As the Employee Free Choice Act builds momentum to passage, opponents of the workers’ freedom to form unions are getting desperate in their attempts to mislead and distort this critical bill.

The U.S. Chamber of Commerce has joined with the U.S. Council for International Business (USCIB) for its latest spin against the freedom to form unions. The two groups are promoting a paper written by Stefan Jan Marculewicz, a management-side attorney, asserting the Employee Free Choice Act would violate the standards of the International Labor Organization (ILO). Unsurprisingly, an examination of this claim by experts shows the argument is false.

Lance Compa, a law lecturer at Cornell University School of Industrial and Labor Relations, says Marculewicz’s arguments mischaracterize ILO laws and apply them irrelevantly. In particular, it’s flatly wrong to say, as the Marculewicz paper does, that majority sign-up—legal in the United States and commonplace in nations around the world—is somehow outside of ILO standards.

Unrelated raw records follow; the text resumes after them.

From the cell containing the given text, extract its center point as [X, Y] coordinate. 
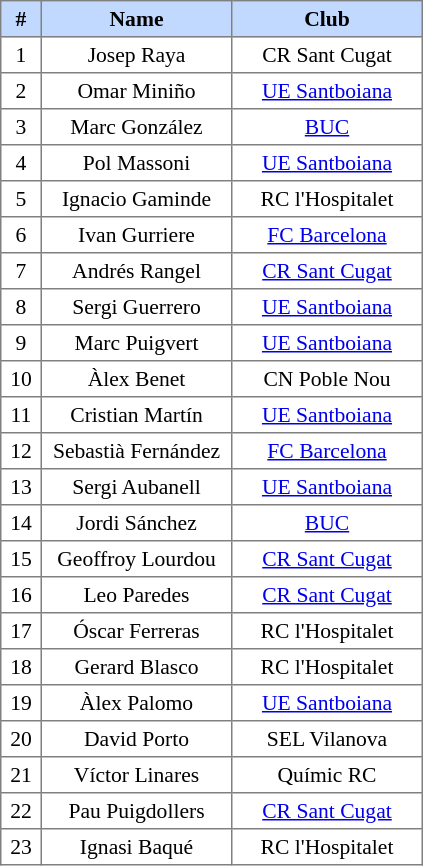
# [21, 19]
9 [21, 343]
Marc González [136, 127]
Óscar Ferreras [136, 631]
Sebastià Fernández [136, 451]
Josep Raya [136, 55]
SEL Vilanova [327, 739]
22 [21, 811]
CN Poble Nou [327, 379]
Sergi Guerrero [136, 307]
Leo Paredes [136, 595]
Ivan Gurriere [136, 235]
Àlex Palomo [136, 703]
Gerard Blasco [136, 667]
18 [21, 667]
Marc Puigvert [136, 343]
21 [21, 775]
Omar Miniño [136, 91]
10 [21, 379]
Químic RC [327, 775]
Jordi Sánchez [136, 523]
Pol Massoni [136, 163]
11 [21, 415]
Víctor Linares [136, 775]
3 [21, 127]
6 [21, 235]
Geoffroy Lourdou [136, 559]
20 [21, 739]
Ignacio Gaminde [136, 199]
23 [21, 847]
12 [21, 451]
Andrés Rangel [136, 271]
16 [21, 595]
Cristian Martín [136, 415]
17 [21, 631]
15 [21, 559]
7 [21, 271]
Name [136, 19]
Pau Puigdollers [136, 811]
2 [21, 91]
8 [21, 307]
4 [21, 163]
Sergi Aubanell [136, 487]
5 [21, 199]
Ignasi Baqué [136, 847]
Àlex Benet [136, 379]
Club [327, 19]
1 [21, 55]
19 [21, 703]
14 [21, 523]
David Porto [136, 739]
13 [21, 487]
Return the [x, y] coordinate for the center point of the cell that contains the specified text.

Indeed, in most countries of the world, a version of card-check (i.e., workers joining the union by signing cards, signing petitions, attending assemblies or otherwise signaling their desire for representation) is the method by which previously unrepresented workers come to the bargaining table with their employers.

John Logan, research director for the University of California-Berkeley’s Institute for Research on Labor and Employment, calls the claims made in the Marculewicz paper “laughable.” He says management control of the process for forming unions means that the United States isn’t living up to ILO standards now.

In a series of decisions over the past decade, the ILO’s Committee on Freedom of Association has consistently expressed concern over the failure of the National Labor Relations Act to adequately protect American workers’ right to choose a union and engage in collective bargaining.